:: Work required ::
Show every line below where "will" can be found.

:: Stored data entries ::

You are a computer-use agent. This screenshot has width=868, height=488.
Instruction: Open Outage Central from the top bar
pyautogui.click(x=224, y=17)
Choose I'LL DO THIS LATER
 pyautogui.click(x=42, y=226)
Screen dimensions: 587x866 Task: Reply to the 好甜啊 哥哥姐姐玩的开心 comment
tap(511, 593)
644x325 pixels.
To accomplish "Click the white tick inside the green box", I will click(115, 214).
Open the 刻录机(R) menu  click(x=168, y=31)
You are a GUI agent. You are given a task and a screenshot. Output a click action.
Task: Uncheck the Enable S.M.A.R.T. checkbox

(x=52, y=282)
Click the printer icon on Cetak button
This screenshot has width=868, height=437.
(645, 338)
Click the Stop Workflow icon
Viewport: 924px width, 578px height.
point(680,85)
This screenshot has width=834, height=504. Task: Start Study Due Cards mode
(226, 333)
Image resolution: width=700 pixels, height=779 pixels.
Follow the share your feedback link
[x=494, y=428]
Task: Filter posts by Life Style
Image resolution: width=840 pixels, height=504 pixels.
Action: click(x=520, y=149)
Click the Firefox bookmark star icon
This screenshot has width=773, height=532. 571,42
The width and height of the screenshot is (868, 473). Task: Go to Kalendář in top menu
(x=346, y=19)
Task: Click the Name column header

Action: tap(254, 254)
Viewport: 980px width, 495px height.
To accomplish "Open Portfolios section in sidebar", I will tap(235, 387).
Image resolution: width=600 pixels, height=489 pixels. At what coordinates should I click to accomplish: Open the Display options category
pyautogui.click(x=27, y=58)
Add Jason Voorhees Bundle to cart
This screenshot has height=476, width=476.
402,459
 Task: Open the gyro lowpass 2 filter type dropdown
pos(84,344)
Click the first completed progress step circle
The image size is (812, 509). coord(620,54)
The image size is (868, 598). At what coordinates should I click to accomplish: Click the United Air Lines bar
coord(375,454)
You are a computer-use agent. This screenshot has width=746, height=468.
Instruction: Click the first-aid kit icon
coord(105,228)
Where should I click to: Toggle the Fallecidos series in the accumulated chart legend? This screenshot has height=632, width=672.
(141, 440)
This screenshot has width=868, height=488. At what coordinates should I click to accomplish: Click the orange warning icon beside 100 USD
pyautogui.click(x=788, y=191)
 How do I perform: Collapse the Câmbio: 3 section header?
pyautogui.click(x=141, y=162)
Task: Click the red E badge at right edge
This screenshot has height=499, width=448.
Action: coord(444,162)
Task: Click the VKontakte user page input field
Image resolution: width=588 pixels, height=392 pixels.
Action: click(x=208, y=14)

:: Task output ::
To accomplish "Click the white tick inside the green box", I will click(115, 214).
To accomplish "Open Portfolios section in sidebar", I will tap(235, 387).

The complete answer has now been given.